Records from a data source
_ _ _ _ _
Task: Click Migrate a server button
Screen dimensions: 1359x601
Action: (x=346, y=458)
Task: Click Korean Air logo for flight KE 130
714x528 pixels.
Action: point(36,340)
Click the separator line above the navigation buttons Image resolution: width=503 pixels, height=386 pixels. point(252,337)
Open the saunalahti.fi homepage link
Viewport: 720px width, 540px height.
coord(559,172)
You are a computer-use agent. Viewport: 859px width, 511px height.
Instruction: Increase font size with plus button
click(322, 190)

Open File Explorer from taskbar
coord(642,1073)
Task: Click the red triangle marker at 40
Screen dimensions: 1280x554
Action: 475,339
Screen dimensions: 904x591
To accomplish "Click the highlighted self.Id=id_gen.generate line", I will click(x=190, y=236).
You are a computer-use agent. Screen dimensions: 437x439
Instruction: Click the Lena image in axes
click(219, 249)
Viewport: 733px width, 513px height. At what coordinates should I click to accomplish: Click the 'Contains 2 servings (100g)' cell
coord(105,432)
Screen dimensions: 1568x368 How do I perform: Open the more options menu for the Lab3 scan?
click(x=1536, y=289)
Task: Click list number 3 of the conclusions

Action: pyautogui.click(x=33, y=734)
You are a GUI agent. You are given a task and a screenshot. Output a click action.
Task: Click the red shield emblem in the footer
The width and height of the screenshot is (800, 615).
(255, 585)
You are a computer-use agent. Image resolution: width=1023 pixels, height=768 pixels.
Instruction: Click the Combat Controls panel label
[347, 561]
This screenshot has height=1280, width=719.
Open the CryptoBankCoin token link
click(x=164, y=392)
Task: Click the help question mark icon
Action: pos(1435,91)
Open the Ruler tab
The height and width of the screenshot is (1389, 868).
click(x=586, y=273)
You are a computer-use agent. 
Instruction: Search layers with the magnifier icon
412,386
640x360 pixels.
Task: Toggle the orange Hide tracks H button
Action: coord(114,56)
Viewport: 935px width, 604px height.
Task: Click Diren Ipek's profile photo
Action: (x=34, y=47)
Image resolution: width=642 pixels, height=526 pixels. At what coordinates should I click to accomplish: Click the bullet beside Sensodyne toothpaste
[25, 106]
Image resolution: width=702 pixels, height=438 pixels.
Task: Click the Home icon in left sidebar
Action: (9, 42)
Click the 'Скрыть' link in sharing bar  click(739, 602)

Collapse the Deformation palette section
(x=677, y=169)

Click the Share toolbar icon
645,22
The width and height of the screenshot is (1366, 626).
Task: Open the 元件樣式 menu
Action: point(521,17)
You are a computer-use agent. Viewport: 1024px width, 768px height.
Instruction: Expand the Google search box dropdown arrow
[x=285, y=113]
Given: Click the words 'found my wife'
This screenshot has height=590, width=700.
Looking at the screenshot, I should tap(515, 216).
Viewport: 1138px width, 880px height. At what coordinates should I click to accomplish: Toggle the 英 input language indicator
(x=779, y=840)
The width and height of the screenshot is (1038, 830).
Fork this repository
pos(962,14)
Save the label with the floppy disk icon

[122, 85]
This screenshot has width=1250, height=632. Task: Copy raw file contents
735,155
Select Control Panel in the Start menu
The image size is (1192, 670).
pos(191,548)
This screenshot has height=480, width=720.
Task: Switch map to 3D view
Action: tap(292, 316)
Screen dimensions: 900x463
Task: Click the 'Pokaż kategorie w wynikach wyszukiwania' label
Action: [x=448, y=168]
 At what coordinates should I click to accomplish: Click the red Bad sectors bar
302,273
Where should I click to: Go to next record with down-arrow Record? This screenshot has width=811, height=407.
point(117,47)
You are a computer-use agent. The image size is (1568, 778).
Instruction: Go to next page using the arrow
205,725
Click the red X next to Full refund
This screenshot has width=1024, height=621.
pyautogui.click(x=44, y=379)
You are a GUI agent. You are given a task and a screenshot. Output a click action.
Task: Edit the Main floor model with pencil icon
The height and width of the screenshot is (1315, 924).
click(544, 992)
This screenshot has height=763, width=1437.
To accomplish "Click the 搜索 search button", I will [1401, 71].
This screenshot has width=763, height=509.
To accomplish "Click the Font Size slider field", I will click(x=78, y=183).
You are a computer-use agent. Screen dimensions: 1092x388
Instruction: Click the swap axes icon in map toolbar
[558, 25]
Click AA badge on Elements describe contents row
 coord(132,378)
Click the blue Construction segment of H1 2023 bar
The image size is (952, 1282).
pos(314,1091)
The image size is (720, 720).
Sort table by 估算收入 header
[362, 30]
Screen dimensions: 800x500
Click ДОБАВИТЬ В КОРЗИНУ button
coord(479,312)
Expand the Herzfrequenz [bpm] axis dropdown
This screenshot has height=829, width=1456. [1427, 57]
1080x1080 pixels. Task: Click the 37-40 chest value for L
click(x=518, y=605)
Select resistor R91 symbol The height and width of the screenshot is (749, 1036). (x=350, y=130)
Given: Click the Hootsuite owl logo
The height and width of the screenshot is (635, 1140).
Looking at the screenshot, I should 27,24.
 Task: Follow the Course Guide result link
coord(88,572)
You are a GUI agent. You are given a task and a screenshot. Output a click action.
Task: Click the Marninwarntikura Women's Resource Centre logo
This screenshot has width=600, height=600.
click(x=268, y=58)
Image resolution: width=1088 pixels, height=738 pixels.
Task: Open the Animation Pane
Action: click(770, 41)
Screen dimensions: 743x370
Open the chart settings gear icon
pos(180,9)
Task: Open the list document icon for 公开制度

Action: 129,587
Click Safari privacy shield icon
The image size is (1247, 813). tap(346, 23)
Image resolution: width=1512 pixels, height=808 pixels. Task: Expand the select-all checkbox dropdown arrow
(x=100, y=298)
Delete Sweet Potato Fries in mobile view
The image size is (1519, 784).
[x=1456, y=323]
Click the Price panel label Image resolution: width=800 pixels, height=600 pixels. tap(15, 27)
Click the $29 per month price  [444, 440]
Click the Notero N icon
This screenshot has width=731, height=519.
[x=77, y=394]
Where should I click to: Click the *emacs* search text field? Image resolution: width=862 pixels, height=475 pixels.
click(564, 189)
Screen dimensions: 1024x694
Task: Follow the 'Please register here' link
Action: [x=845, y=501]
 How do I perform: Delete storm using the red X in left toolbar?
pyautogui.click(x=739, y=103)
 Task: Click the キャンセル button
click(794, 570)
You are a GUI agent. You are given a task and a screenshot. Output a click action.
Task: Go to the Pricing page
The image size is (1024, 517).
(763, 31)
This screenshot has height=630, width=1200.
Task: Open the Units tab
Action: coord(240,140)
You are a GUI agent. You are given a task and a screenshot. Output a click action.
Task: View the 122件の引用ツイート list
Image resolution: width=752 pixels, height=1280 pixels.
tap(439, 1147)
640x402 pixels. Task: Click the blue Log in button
_ _ _ _ _
Copy the entries above exactly, so that each line matches the original.

Task: Click Migrate a server button
Screen dimensions: 1359x601
Action: (x=346, y=458)
Task: Click Korean Air logo for flight KE 130
714x528 pixels.
Action: point(36,340)
Click the separator line above the navigation buttons Image resolution: width=503 pixels, height=386 pixels. point(252,337)
Open the saunalahti.fi homepage link
Viewport: 720px width, 540px height.
coord(559,172)
You are a computer-use agent. Viewport: 859px width, 511px height.
Instruction: Increase font size with plus button
click(322, 190)

Open File Explorer from taskbar
coord(642,1073)
Task: Click the red triangle marker at 40
Screen dimensions: 1280x554
Action: 475,339
Screen dimensions: 904x591
To accomplish "Click the highlighted self.Id=id_gen.generate line", I will click(x=190, y=236).
You are a computer-use agent. Screen dimensions: 437x439
Instruction: Click the Lena image in axes
click(219, 249)
Viewport: 733px width, 513px height. At what coordinates should I click to accomplish: Click the 'Contains 2 servings (100g)' cell
coord(105,432)
Screen dimensions: 1568x368 How do I perform: Open the more options menu for the Lab3 scan?
click(x=1536, y=289)
Task: Click list number 3 of the conclusions

Action: pyautogui.click(x=33, y=734)
You are a GUI agent. You are given a task and a screenshot. Output a click action.
Task: Click the red shield emblem in the footer
The width and height of the screenshot is (800, 615).
(255, 585)
You are a computer-use agent. Image resolution: width=1023 pixels, height=768 pixels.
Instruction: Click the Combat Controls panel label
[347, 561]
This screenshot has height=1280, width=719.
Open the CryptoBankCoin token link
click(x=164, y=392)
Task: Click the help question mark icon
Action: pos(1435,91)
Open the Ruler tab
The height and width of the screenshot is (1389, 868).
click(x=586, y=273)
You are a computer-use agent. 
Instruction: Search layers with the magnifier icon
412,386
640x360 pixels.
Task: Toggle the orange Hide tracks H button
Action: coord(114,56)
Viewport: 935px width, 604px height.
Task: Click Diren Ipek's profile photo
Action: (x=34, y=47)
Image resolution: width=642 pixels, height=526 pixels. At what coordinates should I click to accomplish: Click the bullet beside Sensodyne toothpaste
[25, 106]
Image resolution: width=702 pixels, height=438 pixels.
Task: Click the Home icon in left sidebar
Action: (9, 42)
Click the 'Скрыть' link in sharing bar  click(739, 602)

Collapse the Deformation palette section
(x=677, y=169)

Click the Share toolbar icon
645,22
The width and height of the screenshot is (1366, 626).
Task: Open the 元件樣式 menu
Action: point(521,17)
You are a computer-use agent. Viewport: 1024px width, 768px height.
Instruction: Expand the Google search box dropdown arrow
[x=285, y=113]
Given: Click the words 'found my wife'
This screenshot has height=590, width=700.
Looking at the screenshot, I should tap(515, 216).
Viewport: 1138px width, 880px height. At what coordinates should I click to accomplish: Toggle the 英 input language indicator
(x=779, y=840)
The width and height of the screenshot is (1038, 830).
Fork this repository
pos(962,14)
Save the label with the floppy disk icon

[122, 85]
This screenshot has width=1250, height=632. Task: Copy raw file contents
735,155
Select Control Panel in the Start menu
The image size is (1192, 670).
pos(191,548)
This screenshot has height=480, width=720.
Task: Switch map to 3D view
Action: tap(292, 316)
Screen dimensions: 900x463
Task: Click the 'Pokaż kategorie w wynikach wyszukiwania' label
Action: [x=448, y=168]
 At what coordinates should I click to accomplish: Click the red Bad sectors bar
302,273
Where should I click to: Go to next record with down-arrow Record? This screenshot has width=811, height=407.
point(117,47)
You are a computer-use agent. The image size is (1568, 778).
Instruction: Go to next page using the arrow
205,725
Click the red X next to Full refund
This screenshot has width=1024, height=621.
pyautogui.click(x=44, y=379)
You are a GUI agent. You are given a task and a screenshot. Output a click action.
Task: Edit the Main floor model with pencil icon
The height and width of the screenshot is (1315, 924).
click(544, 992)
This screenshot has height=763, width=1437.
To accomplish "Click the 搜索 search button", I will [1401, 71].
This screenshot has width=763, height=509.
To accomplish "Click the Font Size slider field", I will click(x=78, y=183).
You are a computer-use agent. Screen dimensions: 1092x388
Instruction: Click the swap axes icon in map toolbar
[558, 25]
Click AA badge on Elements describe contents row
 coord(132,378)
Click the blue Construction segment of H1 2023 bar
The image size is (952, 1282).
pos(314,1091)
The image size is (720, 720).
Sort table by 估算收入 header
[362, 30]
Screen dimensions: 800x500
Click ДОБАВИТЬ В КОРЗИНУ button
coord(479,312)
Expand the Herzfrequenz [bpm] axis dropdown
This screenshot has height=829, width=1456. [1427, 57]
1080x1080 pixels. Task: Click the 37-40 chest value for L
click(x=518, y=605)
Select resistor R91 symbol The height and width of the screenshot is (749, 1036). (x=350, y=130)
Given: Click the Hootsuite owl logo
The height and width of the screenshot is (635, 1140).
Looking at the screenshot, I should 27,24.
 Task: Follow the Course Guide result link
coord(88,572)
You are a GUI agent. You are given a task and a screenshot. Output a click action.
Task: Click the Marninwarntikura Women's Resource Centre logo
This screenshot has width=600, height=600.
click(x=268, y=58)
Image resolution: width=1088 pixels, height=738 pixels.
Task: Open the Animation Pane
Action: click(770, 41)
Screen dimensions: 743x370
Open the chart settings gear icon
pos(180,9)
Task: Open the list document icon for 公开制度

Action: 129,587
Click Safari privacy shield icon
The image size is (1247, 813). tap(346, 23)
Image resolution: width=1512 pixels, height=808 pixels. Task: Expand the select-all checkbox dropdown arrow
(x=100, y=298)
Delete Sweet Potato Fries in mobile view
The image size is (1519, 784).
[x=1456, y=323]
Click the Price panel label Image resolution: width=800 pixels, height=600 pixels. tap(15, 27)
Click the $29 per month price  [444, 440]
Click the Notero N icon
This screenshot has width=731, height=519.
[x=77, y=394]
Where should I click to: Click the *emacs* search text field? Image resolution: width=862 pixels, height=475 pixels.
click(564, 189)
Screen dimensions: 1024x694
Task: Follow the 'Please register here' link
Action: [x=845, y=501]
 How do I perform: Delete storm using the red X in left toolbar?
pyautogui.click(x=739, y=103)
 Task: Click the キャンセル button
click(794, 570)
You are a GUI agent. You are given a task and a screenshot. Output a click action.
Task: Go to the Pricing page
The image size is (1024, 517).
(763, 31)
This screenshot has height=630, width=1200.
Task: Open the Units tab
Action: coord(240,140)
You are a GUI agent. You are given a task and a screenshot. Output a click action.
Task: View the 122件の引用ツイート list
Image resolution: width=752 pixels, height=1280 pixels.
tap(439, 1147)
640x402 pixels. Task: Click the blue Log in button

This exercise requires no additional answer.